Bug 1637020

Summary:	RFE: support for value validation of resource agent's parameters before CIB modification
Product:	Red Hat Enterprise Linux 8	Reporter:	Miroslav Lisik <mlisik>
Component:	pacemaker	Assignee:	Chris Lumens <clumens>
Status:	CLOSED ERRATA	QA Contact:	cluster-qe <cluster-qe>
Severity:	low	Docs Contact:
Priority:	medium
Version:	8.0	CC:	abeekhof, cfeist, cluster-maint, cluster-qe, idevat, jpokorny, kgaillot, mnovacek, omular, phagara, tojeline
Target Milestone:	rc	Keywords:	FutureFeature
Target Release:	8.1	Flags:	pm-rhel: mirror+
Hardware:	Unspecified
OS:	Unspecified
Whiteboard:
Fixed In Version:	pacemaker-2.0.2-1.el8	Doc Type:	Enhancement
Doc Text:		Story Points:	---
Clone Of:	1637012
Clones:	1637023 (view as bug list)		Environment:
Last Closed:	2019-11-05 20:57:32 UTC	Type:	Bug
Regression:	---	Mount Type:	---
Documentation:	---	CRM:
Verified Versions:		Category:	---
oVirt Team:	---	RHEL 7.3 requirements from Atomic Host:
Cloudforms Team:	---	Target Upstream Version:
Embargoed:
Bug Depends On:	1637023, 1682116
Bug Blocks:	1637012

Description Miroslav Lisik 2018-10-08 13:16:25 UTC

pcs will need some support implemented in pacemaker utilities like crm_resource in order to implement value validation of resource agent's parameters.

+++ This bug was initially created as a clone of Bug #1637012 +++

Description of problem:

Currently pcs can validate if given parameter is supported by resource agent and if it is required but pcs doesn't check if the given value for the parameter is valid.

Each resource agent validate its parameters but this happens after resource is created in CIB. It would be useful for user if pcs could report that values for resource agent are invalid before modification of CIB.

--- Additional comment from Red Hat Bugzilla Rules Engine on 2018-10-08 09:04:15 EDT ---

Since this bug report was entered in Red Hat Bugzilla, the release flag has been set to ? to ensure that it is properly evaluated for this release.

--- Additional comment from Red Hat Bugzilla Rules Engine on 2018-10-08 09:04:15 EDT ---

The keyword FutureFeature has been added. If this bug is not a FutureFeature, please remove from the Summary field any strings containing "RFE, rfe, FutureFeature, FEAT, Feat, feat".

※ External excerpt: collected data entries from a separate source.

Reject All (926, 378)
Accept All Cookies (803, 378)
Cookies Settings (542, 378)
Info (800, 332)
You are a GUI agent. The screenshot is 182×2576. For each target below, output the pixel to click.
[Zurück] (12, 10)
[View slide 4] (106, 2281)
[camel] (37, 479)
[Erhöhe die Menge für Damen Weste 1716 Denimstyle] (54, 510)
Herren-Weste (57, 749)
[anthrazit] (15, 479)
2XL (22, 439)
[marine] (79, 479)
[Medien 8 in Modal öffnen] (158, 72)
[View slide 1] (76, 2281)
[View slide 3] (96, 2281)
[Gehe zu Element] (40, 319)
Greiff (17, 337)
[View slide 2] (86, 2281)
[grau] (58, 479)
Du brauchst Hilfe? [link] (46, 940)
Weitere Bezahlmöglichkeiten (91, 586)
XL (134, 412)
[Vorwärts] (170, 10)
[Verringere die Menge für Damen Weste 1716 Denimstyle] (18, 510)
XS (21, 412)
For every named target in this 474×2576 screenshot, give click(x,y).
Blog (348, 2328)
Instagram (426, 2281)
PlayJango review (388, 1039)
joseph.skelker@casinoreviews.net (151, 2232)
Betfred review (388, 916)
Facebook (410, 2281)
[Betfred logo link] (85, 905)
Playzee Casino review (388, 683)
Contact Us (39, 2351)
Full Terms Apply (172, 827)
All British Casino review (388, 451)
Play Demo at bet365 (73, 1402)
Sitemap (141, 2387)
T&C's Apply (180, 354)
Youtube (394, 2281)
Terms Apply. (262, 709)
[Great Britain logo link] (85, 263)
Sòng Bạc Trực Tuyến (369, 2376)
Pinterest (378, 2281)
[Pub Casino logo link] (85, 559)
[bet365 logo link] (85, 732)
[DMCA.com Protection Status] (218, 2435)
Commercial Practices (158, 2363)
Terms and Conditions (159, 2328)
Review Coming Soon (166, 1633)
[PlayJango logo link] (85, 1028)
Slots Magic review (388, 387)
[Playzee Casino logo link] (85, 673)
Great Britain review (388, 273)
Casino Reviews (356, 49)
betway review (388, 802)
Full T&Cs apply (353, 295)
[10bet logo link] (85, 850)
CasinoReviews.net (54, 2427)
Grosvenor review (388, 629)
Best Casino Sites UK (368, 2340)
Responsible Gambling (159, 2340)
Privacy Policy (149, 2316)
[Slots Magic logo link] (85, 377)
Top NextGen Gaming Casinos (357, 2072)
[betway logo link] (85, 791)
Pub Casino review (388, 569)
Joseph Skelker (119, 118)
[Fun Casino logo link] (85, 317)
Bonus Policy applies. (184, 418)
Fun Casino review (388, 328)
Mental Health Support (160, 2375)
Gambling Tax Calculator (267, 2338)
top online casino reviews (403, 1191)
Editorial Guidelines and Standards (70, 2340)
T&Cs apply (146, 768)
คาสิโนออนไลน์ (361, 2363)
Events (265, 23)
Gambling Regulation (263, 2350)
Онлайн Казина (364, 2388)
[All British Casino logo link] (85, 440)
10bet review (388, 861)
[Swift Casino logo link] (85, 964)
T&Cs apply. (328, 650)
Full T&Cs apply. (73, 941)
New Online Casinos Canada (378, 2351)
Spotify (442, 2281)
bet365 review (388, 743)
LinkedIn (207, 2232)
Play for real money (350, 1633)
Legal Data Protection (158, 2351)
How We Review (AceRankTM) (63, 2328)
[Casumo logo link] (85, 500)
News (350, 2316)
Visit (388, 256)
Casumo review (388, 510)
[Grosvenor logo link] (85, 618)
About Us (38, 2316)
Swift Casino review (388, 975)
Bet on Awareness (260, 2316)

--- Additional comment from Red Hat Bugzilla Rules Engine on 2018-10-08 09:07:40 EDT ---

The keyword FutureFeature has been added. If this bug is not a FutureFeature, please remove from the Summary field any strings containing "RFE, rfe, FutureFeature, FEAT, Feat, feat".

Comment 2 Tomas Jelinek 2018-10-08 14:26:50 UTC

This is basically bz1434936 for resource agents.

Comment 3 Ken Gaillot 2018-10-08 14:46:18 UTC

It should be feasible to implement a Bug 1434936 style interface for crm_resource (i.e. allowing the user to specify a list of parameters rather than use the resource configuration from the CIB).

However it would be possible to do this with the existing crm_resource by saving the current CIB to a file and then using CIB_file to add the resource configuration and run crm_resource, without affecting the live CIB. That would actually be two levels of validation, first that the XML validates, and then the agent logic.

Comment 4 Chris Lumens 2019-03-12 14:02:54 UTC

This is fixed by upstream commit 4b2e51d1eaeb5a94869a35eb6a5d61f4f2f1b689.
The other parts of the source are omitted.